# Whew!  Just Got Done With Baggin' Up Some Fall Leaves!



## SeaBreeze (Oct 23, 2014)

Got out the big electric blower today, and blew what I could off my my volcanic rocks on the front laws...of course some rocks always go with the leaves.   Then I did some sweeping them up, some fit in our little compost pile in the back, but the rest had to go in large trash bags.  Big job, never look forward to it.

Do the homeowners here rake and bag their own leaves, or do you have someone come in an do the yardwork?  Some folks in our neighborhood are do it yourselfers, and some hire out.  Guess when we can no longer physically do the work, we won't have a choice.


----------



## hollydolly (Oct 23, 2014)

I hate that job...I had to do it recently, I do it myself, and it takes ages, to bag up I have a loads of trees on my property, so it can take hours to clear the lawns.

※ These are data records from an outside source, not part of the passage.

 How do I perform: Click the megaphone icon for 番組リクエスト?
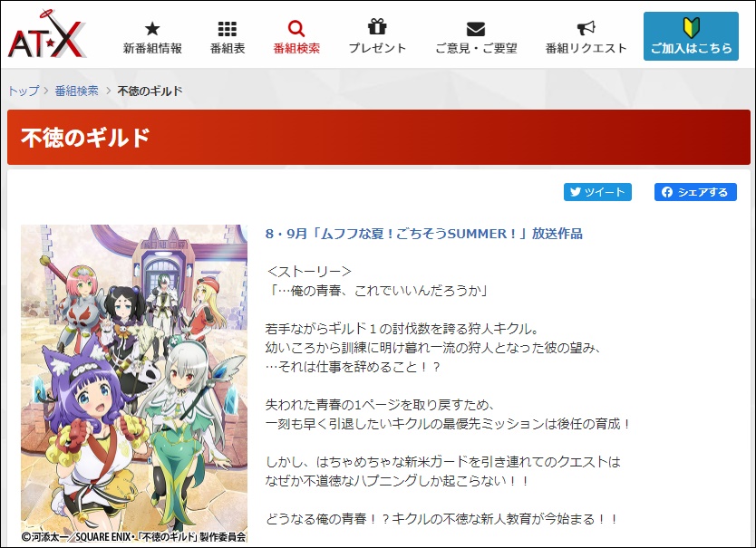[x=586, y=28]
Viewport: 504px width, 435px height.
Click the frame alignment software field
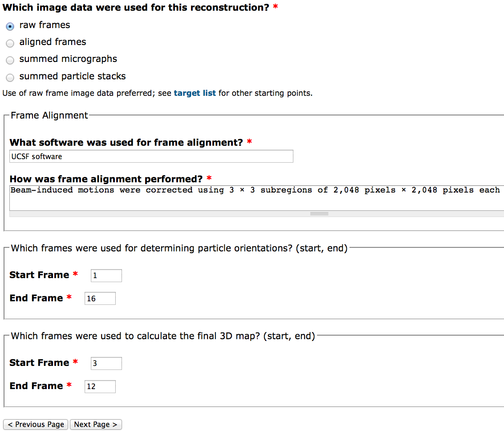pos(151,156)
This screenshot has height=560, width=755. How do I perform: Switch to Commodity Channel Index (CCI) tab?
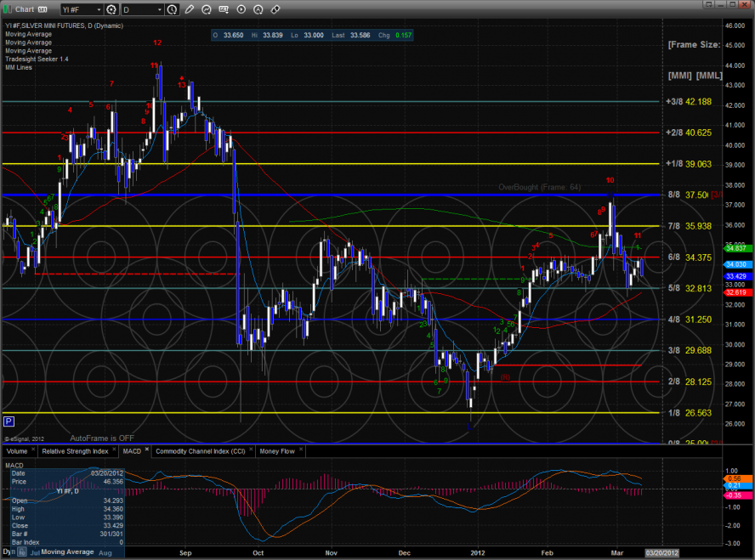click(x=202, y=450)
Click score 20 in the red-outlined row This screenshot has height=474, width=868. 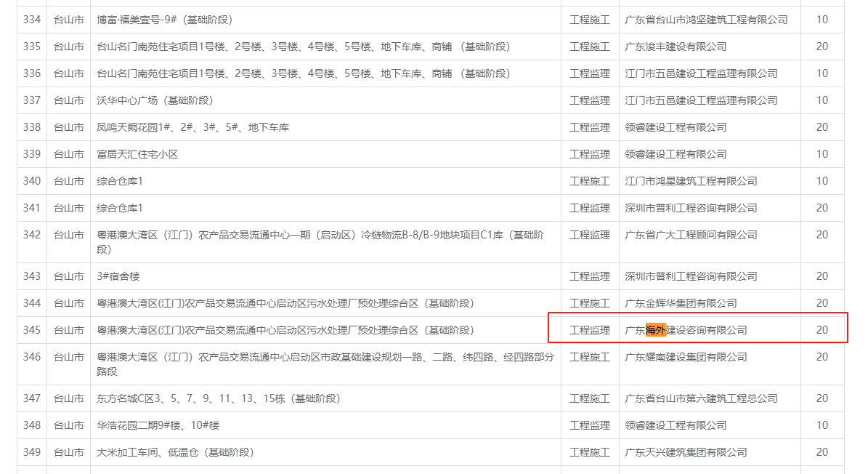(x=822, y=330)
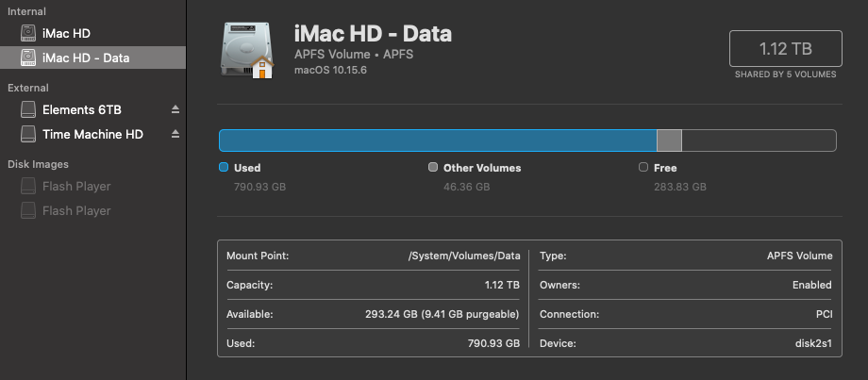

I bought a leaf blower a few years ago but it's soooo noisy I can't stand it so it stays in the shed *duh*


----------



## NancyNGA (Oct 23, 2014)

I used to rake. It took two days. Now I just mow over the leaves, starting around the outside and circling in, basically mulching them. 
When you get to the middle there is just a little pile left. Sometimes I mow back and forth over that until they are gone.


----------